Pull out every line in the data below that contains the word "chart", and copy each of those lines in full.
※ ※ ※
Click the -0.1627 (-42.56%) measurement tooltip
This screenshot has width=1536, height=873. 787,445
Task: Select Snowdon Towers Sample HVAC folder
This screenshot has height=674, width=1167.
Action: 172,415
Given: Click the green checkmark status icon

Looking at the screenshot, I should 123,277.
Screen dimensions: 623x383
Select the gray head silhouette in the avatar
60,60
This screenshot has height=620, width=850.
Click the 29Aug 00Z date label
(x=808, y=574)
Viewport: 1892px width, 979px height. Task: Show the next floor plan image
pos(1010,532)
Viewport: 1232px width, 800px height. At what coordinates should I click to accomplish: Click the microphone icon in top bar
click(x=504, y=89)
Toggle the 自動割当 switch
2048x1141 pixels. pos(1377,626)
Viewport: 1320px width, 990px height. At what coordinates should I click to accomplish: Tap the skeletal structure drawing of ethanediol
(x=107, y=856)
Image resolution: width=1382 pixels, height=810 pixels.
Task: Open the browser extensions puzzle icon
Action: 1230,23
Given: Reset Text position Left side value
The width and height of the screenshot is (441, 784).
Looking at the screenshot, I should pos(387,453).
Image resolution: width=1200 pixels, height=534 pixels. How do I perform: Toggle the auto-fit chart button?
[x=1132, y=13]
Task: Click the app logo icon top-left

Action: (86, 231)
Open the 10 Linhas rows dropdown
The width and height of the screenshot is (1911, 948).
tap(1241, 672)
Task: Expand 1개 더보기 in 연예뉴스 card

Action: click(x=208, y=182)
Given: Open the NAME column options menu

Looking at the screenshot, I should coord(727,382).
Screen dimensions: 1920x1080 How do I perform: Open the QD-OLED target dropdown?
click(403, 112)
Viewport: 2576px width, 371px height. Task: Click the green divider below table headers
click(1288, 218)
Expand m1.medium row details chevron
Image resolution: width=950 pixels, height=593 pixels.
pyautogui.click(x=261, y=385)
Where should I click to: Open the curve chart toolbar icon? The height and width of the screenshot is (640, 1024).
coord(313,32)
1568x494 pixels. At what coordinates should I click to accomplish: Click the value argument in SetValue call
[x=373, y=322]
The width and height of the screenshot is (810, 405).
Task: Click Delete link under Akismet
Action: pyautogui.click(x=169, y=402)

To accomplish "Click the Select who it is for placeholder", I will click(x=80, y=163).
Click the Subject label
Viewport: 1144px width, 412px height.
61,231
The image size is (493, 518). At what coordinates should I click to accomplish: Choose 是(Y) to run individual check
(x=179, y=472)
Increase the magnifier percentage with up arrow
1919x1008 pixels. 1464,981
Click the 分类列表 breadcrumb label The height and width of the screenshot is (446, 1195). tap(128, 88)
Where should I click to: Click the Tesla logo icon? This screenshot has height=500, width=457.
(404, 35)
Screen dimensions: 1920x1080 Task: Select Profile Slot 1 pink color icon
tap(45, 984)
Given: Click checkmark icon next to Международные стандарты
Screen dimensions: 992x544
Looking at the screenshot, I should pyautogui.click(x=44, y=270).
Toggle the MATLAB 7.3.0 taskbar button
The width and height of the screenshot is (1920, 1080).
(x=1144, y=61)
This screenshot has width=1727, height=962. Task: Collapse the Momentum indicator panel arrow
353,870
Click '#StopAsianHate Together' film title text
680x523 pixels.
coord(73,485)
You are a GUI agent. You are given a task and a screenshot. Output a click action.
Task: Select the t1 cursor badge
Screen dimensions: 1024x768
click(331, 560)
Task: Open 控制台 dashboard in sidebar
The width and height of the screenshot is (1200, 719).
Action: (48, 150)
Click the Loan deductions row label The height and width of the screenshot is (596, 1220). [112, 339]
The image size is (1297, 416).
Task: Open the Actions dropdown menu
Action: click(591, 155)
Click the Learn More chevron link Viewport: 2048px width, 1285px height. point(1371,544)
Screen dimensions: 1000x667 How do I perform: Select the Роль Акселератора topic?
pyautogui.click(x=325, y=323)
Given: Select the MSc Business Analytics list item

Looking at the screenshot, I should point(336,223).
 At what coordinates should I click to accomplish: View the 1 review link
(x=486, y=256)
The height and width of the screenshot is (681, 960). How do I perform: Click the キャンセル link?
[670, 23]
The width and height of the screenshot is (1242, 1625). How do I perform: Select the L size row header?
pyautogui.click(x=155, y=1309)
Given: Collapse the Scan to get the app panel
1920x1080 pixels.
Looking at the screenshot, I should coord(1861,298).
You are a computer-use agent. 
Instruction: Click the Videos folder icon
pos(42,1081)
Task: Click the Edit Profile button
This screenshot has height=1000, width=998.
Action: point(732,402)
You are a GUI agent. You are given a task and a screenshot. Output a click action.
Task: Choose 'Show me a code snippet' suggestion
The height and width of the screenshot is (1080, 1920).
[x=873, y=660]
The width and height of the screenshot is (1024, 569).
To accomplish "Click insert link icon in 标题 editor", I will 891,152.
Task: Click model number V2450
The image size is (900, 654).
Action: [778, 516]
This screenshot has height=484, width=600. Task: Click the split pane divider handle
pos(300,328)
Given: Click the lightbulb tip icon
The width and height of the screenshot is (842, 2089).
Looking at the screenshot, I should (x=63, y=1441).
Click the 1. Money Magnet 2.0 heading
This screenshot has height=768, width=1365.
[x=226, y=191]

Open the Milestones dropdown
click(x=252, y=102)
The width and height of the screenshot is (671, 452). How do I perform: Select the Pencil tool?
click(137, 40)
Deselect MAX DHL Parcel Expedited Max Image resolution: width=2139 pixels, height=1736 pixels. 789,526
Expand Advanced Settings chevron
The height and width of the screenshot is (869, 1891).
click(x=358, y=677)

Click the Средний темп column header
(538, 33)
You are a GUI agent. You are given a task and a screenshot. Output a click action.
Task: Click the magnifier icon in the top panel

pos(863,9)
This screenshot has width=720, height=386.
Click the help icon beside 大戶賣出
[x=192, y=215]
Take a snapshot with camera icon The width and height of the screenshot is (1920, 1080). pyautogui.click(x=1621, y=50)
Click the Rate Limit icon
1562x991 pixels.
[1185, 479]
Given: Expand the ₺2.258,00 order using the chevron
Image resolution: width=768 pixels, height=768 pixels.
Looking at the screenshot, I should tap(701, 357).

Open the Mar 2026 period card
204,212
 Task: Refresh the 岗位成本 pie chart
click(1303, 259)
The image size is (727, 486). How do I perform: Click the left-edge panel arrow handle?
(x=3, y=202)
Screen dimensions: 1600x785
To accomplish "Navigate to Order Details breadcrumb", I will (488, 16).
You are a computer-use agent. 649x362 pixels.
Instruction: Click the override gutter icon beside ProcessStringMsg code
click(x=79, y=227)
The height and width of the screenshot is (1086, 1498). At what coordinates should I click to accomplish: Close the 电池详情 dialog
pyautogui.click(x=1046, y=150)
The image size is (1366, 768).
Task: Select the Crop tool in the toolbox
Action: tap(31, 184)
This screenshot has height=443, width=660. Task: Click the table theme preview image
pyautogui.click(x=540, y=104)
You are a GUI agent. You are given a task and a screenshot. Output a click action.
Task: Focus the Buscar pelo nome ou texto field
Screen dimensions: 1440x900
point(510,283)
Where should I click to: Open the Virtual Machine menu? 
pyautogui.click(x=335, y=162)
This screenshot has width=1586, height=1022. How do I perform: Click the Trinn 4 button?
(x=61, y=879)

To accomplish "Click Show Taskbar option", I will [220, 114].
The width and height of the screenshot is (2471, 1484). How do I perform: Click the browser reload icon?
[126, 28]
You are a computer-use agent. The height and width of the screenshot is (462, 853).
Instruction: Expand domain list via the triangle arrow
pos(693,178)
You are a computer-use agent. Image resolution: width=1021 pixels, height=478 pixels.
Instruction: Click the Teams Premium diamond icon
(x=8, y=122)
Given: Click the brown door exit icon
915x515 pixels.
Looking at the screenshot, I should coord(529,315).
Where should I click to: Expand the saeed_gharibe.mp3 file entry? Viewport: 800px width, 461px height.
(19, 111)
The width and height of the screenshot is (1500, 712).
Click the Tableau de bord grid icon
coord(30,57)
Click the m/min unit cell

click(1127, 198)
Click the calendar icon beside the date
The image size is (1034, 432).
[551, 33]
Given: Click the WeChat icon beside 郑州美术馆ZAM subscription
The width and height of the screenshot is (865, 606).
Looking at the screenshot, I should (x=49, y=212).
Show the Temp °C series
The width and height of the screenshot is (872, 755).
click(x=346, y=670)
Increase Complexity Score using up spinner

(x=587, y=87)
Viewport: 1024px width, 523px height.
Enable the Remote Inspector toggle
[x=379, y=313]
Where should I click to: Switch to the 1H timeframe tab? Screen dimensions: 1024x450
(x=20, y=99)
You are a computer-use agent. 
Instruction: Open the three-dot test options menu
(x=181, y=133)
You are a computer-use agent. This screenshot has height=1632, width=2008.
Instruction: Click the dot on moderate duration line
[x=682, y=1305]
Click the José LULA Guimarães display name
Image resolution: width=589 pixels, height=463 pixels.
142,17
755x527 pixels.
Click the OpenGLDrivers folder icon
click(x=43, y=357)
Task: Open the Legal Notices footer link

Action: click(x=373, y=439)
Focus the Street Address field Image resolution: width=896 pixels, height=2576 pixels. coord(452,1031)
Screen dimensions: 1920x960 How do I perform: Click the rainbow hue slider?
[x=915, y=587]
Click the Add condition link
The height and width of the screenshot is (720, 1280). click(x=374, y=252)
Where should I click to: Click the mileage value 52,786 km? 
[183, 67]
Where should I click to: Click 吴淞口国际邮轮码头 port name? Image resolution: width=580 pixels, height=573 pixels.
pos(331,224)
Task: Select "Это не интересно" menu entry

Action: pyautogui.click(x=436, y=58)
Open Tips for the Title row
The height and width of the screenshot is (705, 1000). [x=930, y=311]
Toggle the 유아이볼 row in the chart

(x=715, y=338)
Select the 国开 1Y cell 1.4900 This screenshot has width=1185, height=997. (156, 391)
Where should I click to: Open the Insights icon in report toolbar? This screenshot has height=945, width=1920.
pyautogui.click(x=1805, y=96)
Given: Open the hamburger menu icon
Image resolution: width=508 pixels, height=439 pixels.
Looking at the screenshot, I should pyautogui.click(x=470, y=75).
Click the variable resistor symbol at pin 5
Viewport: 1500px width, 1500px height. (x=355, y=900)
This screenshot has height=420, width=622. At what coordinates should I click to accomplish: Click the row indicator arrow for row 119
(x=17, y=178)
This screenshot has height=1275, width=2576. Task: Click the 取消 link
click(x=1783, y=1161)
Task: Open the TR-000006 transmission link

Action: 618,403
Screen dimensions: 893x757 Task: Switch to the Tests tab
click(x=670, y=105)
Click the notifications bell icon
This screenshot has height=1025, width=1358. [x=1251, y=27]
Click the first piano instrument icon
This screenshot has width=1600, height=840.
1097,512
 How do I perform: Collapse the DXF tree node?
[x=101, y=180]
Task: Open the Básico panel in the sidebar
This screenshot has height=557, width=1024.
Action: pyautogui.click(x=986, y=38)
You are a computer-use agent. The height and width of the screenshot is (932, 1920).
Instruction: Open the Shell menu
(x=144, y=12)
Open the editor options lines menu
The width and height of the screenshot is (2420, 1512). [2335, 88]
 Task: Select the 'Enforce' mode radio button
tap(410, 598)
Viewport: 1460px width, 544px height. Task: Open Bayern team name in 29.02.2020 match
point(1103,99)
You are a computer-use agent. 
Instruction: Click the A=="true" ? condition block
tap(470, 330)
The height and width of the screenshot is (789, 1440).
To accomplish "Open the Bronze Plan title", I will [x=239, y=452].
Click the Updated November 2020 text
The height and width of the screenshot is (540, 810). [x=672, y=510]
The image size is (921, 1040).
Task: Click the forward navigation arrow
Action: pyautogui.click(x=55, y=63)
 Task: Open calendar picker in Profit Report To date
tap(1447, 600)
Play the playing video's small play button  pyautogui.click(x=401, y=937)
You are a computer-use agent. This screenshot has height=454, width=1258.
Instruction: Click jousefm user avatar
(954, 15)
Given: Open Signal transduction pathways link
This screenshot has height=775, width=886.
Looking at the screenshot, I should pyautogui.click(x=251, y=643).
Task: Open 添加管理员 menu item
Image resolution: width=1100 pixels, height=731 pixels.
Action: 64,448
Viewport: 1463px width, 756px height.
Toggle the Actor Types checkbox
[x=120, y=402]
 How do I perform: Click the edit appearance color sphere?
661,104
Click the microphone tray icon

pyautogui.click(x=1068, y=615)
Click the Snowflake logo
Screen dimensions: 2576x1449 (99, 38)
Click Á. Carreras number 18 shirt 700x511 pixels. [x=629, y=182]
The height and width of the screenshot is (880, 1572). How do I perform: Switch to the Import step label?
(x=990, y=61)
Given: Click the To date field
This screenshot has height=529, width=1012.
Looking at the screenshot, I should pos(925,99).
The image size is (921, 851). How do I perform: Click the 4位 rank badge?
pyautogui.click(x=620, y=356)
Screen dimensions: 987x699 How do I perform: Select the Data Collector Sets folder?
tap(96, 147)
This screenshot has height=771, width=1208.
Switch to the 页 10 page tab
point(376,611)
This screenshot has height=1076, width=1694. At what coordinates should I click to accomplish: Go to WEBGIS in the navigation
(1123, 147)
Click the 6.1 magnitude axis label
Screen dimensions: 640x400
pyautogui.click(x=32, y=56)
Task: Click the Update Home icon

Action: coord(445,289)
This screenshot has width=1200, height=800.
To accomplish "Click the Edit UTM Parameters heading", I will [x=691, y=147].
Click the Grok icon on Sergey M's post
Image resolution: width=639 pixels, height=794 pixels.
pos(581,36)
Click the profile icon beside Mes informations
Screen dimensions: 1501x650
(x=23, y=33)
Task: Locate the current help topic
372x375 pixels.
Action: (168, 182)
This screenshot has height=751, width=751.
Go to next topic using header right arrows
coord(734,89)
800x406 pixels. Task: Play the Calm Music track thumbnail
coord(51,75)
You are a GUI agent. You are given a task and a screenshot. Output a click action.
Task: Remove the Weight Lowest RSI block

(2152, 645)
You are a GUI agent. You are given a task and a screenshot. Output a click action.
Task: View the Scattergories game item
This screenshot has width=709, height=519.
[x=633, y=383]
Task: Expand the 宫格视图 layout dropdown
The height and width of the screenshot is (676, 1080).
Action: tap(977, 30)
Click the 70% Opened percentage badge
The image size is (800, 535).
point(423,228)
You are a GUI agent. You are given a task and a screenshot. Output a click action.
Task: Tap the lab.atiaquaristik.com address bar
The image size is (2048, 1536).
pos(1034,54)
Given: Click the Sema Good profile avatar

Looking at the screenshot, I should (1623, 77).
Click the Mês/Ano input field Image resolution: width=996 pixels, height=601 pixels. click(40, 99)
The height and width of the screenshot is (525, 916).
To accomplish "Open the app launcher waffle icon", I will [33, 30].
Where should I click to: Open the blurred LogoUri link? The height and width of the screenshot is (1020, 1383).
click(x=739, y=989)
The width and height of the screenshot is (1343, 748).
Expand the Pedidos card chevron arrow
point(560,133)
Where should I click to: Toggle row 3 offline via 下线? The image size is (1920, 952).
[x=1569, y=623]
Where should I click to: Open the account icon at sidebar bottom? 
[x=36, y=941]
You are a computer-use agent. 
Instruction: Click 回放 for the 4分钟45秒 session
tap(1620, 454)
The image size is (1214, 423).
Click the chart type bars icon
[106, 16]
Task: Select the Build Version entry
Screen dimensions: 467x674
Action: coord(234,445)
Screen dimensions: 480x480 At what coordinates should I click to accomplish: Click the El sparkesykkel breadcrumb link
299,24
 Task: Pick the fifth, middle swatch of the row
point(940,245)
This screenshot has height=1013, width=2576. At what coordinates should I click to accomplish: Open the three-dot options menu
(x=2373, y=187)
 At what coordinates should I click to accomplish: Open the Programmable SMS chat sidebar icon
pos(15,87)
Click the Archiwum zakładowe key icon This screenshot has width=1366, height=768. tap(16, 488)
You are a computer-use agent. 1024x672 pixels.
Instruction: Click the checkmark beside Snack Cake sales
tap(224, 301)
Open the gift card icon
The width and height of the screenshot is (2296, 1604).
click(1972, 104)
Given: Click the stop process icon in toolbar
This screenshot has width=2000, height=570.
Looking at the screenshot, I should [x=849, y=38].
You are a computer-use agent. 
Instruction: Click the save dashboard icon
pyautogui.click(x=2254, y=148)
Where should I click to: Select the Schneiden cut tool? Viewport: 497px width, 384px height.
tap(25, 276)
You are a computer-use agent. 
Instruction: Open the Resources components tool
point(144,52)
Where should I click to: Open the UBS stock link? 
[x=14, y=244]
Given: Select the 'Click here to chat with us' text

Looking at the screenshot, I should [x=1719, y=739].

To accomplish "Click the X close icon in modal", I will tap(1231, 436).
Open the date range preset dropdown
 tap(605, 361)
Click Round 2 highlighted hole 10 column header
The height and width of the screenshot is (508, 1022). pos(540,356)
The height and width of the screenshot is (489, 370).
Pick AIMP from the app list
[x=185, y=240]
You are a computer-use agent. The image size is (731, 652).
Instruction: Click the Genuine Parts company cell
※ ※ ※
FINAL RESULT ▸
Image resolution: width=1200 pixels, height=534 pixels. How do I perform: Toggle the auto-fit chart button?
Where should I click to: Open the curve chart toolbar icon? The height and width of the screenshot is (640, 1024).
 Task: Refresh the 岗位成本 pie chart
Toggle the 유아이볼 row in the chart
Click the chart type bars icon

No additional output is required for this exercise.